━━━ Supplied data ━━━

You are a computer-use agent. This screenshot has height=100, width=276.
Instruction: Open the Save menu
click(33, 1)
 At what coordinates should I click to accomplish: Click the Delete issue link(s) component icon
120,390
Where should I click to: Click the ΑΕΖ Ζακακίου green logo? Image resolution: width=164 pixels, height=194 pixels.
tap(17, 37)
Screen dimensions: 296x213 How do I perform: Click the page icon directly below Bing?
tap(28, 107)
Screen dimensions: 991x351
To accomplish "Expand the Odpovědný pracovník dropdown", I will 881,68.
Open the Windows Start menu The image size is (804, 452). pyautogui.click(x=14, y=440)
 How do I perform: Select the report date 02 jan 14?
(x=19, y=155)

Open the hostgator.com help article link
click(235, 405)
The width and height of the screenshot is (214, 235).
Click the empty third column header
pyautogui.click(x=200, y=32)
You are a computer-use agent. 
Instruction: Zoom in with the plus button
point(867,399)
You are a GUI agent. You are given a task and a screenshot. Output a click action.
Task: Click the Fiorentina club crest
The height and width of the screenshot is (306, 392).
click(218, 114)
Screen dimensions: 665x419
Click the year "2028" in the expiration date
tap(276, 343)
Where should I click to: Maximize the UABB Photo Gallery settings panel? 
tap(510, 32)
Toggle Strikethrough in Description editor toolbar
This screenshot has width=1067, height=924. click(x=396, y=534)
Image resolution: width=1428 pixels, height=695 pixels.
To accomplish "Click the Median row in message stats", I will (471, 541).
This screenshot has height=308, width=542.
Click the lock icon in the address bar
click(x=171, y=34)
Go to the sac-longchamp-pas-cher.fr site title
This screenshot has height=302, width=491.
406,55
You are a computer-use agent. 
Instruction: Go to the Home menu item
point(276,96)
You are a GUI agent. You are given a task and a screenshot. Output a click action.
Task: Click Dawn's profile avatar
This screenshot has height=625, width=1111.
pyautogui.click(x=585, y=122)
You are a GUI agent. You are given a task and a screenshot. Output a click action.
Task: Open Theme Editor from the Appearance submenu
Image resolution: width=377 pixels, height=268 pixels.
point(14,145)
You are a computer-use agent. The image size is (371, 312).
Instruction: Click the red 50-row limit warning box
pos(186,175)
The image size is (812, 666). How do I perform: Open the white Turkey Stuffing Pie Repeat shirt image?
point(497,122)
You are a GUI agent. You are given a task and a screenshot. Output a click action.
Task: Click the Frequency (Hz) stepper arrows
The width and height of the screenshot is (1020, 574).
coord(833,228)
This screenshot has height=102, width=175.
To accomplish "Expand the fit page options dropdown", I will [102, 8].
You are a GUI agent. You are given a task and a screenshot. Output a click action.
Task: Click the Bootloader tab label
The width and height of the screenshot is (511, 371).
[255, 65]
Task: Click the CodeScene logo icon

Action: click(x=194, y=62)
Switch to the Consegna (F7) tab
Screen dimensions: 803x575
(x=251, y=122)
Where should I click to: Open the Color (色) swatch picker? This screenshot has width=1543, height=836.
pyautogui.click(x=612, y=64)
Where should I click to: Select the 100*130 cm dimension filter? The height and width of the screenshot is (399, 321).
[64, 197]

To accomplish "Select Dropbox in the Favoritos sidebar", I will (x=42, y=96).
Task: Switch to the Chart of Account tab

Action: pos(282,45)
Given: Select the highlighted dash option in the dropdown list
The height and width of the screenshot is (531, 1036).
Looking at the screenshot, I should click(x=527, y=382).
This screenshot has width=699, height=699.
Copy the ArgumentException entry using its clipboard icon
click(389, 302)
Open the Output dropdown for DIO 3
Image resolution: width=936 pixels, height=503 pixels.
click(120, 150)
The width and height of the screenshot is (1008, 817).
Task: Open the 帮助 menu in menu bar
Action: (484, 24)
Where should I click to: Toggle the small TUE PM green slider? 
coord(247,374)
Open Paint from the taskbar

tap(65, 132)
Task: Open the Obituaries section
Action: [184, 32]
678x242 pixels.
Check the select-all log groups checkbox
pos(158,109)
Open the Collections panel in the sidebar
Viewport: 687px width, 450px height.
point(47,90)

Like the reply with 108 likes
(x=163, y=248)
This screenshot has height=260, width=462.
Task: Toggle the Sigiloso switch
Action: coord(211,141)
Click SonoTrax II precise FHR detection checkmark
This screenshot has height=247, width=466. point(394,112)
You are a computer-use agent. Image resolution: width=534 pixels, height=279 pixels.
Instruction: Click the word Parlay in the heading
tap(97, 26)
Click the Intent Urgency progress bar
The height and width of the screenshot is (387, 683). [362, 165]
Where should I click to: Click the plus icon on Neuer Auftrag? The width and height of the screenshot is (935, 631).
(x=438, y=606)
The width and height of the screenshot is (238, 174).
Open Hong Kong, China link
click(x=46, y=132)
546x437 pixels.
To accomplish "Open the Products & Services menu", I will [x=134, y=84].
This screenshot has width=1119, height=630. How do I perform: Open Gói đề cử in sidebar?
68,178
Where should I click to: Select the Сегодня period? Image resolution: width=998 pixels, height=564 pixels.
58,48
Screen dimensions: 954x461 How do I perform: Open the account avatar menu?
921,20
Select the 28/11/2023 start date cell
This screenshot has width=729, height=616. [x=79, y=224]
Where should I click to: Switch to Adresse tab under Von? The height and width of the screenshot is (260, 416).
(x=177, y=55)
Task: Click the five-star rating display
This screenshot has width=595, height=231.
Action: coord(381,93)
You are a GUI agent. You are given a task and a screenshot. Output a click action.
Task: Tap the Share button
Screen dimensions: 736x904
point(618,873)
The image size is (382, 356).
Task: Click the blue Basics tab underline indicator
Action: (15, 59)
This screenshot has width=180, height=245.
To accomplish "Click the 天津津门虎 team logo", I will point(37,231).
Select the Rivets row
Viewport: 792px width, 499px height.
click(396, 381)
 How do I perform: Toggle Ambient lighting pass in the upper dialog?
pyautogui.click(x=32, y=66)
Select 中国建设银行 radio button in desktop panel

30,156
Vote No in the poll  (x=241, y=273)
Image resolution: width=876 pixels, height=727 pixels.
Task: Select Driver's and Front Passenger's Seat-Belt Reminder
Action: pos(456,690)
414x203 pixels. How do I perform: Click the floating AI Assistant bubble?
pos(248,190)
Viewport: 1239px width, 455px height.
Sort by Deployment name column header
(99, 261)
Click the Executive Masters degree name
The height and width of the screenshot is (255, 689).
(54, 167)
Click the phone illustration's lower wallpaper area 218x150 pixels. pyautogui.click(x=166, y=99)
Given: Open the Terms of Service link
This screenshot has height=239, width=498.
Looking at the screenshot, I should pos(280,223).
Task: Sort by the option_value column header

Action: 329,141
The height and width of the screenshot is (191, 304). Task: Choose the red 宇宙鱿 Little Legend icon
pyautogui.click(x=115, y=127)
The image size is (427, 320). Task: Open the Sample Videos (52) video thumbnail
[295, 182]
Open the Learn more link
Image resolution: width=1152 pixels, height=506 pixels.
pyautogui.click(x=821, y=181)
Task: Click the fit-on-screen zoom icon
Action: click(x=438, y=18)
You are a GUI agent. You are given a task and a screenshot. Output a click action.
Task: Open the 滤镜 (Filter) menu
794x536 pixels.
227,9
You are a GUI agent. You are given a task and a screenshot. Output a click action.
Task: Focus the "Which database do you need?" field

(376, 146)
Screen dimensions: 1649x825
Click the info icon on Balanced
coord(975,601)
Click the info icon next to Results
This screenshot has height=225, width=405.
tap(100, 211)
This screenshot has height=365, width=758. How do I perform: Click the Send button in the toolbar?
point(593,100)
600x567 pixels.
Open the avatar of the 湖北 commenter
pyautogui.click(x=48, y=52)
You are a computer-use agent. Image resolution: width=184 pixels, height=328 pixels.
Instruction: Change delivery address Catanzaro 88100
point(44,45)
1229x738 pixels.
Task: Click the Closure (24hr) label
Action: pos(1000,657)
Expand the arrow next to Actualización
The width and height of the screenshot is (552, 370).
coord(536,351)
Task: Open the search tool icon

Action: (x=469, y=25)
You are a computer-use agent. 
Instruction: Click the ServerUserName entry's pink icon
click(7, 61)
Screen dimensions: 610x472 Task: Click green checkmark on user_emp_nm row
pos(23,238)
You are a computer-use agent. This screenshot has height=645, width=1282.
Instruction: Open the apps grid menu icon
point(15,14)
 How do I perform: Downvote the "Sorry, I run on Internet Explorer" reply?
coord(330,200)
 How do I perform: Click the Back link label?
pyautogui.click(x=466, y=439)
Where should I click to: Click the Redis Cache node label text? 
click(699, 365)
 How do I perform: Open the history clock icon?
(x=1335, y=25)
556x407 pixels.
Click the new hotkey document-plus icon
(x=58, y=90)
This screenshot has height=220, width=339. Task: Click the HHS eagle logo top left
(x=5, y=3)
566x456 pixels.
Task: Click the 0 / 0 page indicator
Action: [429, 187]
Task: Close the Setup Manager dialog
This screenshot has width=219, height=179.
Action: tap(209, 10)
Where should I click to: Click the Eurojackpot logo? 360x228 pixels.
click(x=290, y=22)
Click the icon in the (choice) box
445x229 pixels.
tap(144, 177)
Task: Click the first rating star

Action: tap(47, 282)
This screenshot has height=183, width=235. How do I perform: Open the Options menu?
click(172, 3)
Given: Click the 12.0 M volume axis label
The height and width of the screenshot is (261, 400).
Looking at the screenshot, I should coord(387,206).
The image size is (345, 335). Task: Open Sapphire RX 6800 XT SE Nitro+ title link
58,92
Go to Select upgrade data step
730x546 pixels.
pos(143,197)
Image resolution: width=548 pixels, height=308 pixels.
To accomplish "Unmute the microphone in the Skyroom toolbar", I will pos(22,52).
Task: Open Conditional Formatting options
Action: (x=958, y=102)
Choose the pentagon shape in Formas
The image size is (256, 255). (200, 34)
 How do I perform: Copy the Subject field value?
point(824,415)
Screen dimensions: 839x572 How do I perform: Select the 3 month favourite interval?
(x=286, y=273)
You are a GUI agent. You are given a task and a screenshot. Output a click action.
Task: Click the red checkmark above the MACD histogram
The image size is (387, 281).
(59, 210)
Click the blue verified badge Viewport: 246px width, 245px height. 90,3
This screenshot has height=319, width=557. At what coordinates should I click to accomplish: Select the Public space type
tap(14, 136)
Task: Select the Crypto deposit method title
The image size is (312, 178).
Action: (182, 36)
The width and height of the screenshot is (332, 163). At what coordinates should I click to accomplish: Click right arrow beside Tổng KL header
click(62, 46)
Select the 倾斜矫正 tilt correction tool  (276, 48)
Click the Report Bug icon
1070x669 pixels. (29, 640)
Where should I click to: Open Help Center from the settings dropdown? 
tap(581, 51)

━━━

(Problem to solve)
Every line in the data that holds "computer" should be copied out.

(Expected answer)
You are a computer-use agent. This screenshot has height=100, width=276.
You are a computer-use agent. 
You are a computer-use agent. 
You are a computer-use agent. The image size is (371, 312).
You are a computer-use agent. Image resolution: width=534 pixels, height=279 pixels.
You are a computer-use agent. Image resolution: width=184 pixels, height=328 pixels.
You are a computer-use agent. 
You are a computer-use agent. This screenshot has height=645, width=1282.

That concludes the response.